Adding Value to Market Cows
Dennis L. DeWitt,
livestock field specialist
Iowa cow-calf producers rely on the sale of market cows for as much as 20 percent
of their gross income. Typically the bulge in market cow marketing is in the
fall months, and, of course, this coincides with the lowest market prices. The
double- edged sword is: can adding cost to these beef animals also add value?
The Iowa Beef Center, in conjunction with CHIPS Northwest, Iowa Lakes Community
College, and Iowa State University Extension, conducted a feeding demonstration
program to examine whether a high-energy feeding program would achieve white
fat status in market beef cows. Twenty-seven market beef cows from seven producers
were delivered to Iowa Lakes Community College Teaching Farm in Emmetsburg for
feeding and marketing.
The market beef cows performance after 94 days on feed was a 2.78 average daily
gain, 12.03 pounds of dry matter per hundredweight of gain, $56.82 feed cost/cwt
shrunk weight, and $87.81 total cost per hundredweight. Seventy-four percent
of the carcasses were converted to premium white fat with .51 percent average
backfat. The added value average profit per head was $74.06 per head.

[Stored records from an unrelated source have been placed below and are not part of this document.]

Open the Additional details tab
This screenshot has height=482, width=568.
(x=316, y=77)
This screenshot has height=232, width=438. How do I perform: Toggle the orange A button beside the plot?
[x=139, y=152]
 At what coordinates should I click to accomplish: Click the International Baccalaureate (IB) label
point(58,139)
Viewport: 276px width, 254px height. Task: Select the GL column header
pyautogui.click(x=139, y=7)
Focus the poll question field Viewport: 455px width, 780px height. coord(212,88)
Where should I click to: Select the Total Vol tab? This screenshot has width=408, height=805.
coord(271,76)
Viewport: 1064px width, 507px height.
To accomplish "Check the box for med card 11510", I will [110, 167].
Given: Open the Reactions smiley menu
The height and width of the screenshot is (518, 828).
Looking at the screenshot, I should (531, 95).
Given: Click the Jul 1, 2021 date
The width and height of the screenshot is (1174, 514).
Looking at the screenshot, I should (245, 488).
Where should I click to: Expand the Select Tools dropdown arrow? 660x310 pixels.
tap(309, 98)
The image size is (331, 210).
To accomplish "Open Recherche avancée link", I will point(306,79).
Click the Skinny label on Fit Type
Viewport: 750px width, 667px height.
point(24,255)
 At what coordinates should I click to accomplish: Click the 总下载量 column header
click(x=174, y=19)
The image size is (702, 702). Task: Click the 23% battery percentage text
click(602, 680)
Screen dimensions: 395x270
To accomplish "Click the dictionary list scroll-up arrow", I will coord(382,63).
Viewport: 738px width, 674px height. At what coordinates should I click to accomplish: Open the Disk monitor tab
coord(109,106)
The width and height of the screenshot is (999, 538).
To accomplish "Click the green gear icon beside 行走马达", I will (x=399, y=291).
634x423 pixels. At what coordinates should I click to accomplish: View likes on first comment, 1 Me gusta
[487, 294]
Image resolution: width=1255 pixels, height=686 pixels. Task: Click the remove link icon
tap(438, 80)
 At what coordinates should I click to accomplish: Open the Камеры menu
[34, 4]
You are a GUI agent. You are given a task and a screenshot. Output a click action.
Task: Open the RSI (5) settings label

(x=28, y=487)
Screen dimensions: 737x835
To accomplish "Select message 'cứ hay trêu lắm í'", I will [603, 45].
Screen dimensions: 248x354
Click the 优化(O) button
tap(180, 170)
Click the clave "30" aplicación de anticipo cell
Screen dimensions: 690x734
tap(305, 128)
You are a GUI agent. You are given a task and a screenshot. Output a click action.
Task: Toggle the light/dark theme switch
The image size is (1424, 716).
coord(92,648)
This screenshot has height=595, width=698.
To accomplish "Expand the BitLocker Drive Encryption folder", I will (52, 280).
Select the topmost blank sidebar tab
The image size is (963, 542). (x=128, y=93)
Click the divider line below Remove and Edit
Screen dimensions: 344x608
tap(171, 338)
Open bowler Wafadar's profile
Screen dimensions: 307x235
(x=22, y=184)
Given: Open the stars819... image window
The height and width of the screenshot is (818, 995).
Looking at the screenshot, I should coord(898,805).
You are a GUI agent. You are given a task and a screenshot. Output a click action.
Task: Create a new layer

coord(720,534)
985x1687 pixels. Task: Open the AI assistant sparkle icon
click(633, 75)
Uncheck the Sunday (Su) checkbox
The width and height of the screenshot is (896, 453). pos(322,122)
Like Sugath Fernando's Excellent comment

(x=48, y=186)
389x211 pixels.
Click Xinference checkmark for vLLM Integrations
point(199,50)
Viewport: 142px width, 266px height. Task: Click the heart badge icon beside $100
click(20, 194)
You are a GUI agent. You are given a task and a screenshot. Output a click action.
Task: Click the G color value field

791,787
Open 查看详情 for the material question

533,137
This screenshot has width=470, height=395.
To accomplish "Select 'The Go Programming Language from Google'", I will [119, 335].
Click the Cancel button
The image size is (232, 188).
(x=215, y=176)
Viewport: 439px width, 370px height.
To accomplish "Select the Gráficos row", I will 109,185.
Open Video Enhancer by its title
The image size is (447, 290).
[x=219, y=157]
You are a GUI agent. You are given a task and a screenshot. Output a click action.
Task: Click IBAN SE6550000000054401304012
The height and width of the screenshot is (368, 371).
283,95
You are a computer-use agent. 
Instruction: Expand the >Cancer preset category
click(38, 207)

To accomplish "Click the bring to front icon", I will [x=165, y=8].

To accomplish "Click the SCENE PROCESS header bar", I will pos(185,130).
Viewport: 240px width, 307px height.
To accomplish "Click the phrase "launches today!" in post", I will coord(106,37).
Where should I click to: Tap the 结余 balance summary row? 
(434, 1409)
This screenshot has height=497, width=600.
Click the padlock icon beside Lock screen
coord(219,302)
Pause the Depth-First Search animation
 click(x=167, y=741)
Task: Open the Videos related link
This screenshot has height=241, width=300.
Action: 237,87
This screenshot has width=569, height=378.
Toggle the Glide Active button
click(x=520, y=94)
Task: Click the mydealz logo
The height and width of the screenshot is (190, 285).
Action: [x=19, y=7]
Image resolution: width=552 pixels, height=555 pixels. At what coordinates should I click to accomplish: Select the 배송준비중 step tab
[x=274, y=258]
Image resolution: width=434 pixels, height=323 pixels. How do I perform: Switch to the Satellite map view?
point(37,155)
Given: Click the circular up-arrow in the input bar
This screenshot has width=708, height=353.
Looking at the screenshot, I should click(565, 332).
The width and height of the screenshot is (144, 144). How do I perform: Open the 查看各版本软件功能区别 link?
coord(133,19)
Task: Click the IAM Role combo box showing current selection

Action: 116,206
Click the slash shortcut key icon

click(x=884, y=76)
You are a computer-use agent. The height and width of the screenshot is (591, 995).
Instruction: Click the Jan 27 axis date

It is imperative that producers be selective in the type of market cows that
are fed for this type of market. One cow actually lost $63 while one made over
$200. The market beef cows must have the potential for muscle thickness and
good depth of body. They must be structurally sound, healthy, and thrifty. Before
deciding to feed market cows, producers need to ask themselves what is the potential
buy-sell margin, use good feedlot management practices, and make sure to have
an end marketplace decided in advance. The success of this program has developed
additional value added market cow feeding programs in Iowa.